Action representatives

Let $S$ be a set and $R \subseteq S^2$ a preorder on $S$. Then the preorder $R$ defines the direction in which the elements of $S$ can move over time, but it says nothing about the driving forces responsible for moving the elements of the preorder in the direction they are going in. Take spacetime for example, then we can partially order events in spacetime by causality, but by itself a causal set does nothing to explain the fundamental forces responsible for motion or what makes one event cause another.

In general, given a preorder we want to describe in more detail the sort of actions that move the elements of the order along. Abstract algebra allows us to do this by using structures like transformation monoids. This leads to the idea of action representatives. Let $S$ be a set, $T$ a monoid acting on $S$, and $R$ the increasing action preorder of the transformation semigroup $T$. Then the action preorder $R$ is a set of ordered pairs, if we select an ordered pair $(x,y) \in R$ then a representative action $t \in A(x,y)$ is an element $t$ of $T$ that transforms $a$ into $b$. \[ A(x,y) = \{ t \in T: t(x) = y \} \] A representative action for an ordered pair only exists if it is in the preorder $R$. At the same time, for a transformation monoid representative actions always exist for any ordered pair in the action preorder. To see this note that if $x \subseteq y \subseteq z$ then the composition of the actions that transform $x$ to $y$ and $y$ to $z$ transform $x$ to $z$. The identity is an action representative for any loop. The composition of actions generalizes transitivity, and so representative actions are always ensured to exist.

The interesting thing, and the purpose of this discussion, is the analogy with category theory. We can treat a category $C$ as a set of morphisms acting on a set of objects. In that case, the representative actions of $C$ of an ordered pair $(x,y)$ correspond to hom classes $Mor_C(x,y)$. As in the case of transformation monoids, representative actions exist if and only if an element precedes another one in the corresponding morphic preordering. In this way, a category is one way of extending a preorder with actions that describe the ways that one element can be transformed to another.

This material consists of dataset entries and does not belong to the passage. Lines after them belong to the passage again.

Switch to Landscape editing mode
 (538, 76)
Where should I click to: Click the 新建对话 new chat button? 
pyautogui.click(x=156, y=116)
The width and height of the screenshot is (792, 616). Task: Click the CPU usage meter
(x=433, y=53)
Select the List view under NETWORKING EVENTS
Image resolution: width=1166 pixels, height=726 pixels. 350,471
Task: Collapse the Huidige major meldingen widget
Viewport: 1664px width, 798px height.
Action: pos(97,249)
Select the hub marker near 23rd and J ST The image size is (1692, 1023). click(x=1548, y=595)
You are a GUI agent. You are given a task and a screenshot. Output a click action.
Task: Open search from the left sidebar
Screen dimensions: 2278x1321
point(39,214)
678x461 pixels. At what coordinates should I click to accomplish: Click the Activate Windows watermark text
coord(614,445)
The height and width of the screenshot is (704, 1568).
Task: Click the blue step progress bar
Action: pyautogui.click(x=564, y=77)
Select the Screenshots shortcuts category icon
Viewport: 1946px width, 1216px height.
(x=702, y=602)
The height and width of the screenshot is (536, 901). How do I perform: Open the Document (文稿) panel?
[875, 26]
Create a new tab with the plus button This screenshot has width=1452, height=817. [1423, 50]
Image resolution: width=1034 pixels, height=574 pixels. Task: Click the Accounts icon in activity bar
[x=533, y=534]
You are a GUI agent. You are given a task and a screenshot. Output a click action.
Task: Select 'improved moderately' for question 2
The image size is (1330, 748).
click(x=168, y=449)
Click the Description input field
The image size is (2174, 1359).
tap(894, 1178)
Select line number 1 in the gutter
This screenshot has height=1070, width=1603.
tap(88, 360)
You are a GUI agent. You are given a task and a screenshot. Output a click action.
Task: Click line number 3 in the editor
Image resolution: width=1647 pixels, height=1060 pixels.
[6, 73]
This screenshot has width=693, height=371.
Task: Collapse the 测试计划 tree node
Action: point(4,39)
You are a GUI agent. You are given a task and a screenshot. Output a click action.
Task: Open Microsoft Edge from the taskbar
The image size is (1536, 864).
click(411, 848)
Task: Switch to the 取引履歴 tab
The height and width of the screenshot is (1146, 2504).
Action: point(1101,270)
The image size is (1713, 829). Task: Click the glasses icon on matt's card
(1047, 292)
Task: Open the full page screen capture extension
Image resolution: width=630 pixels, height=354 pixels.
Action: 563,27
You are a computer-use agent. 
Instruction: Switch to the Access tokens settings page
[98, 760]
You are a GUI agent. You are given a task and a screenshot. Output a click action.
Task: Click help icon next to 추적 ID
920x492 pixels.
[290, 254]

The difference between the monoid action picture and the categorical picture, is that given any morphic action of a category $C$ it corresponds to only one ordered pair. On the other hand, a transformation of a set is the representative of as many actions as the cardinality of the set itself. By restricting to describing only the invidual actions that move elements along, categories most readily provide for structural descriptions of preorders.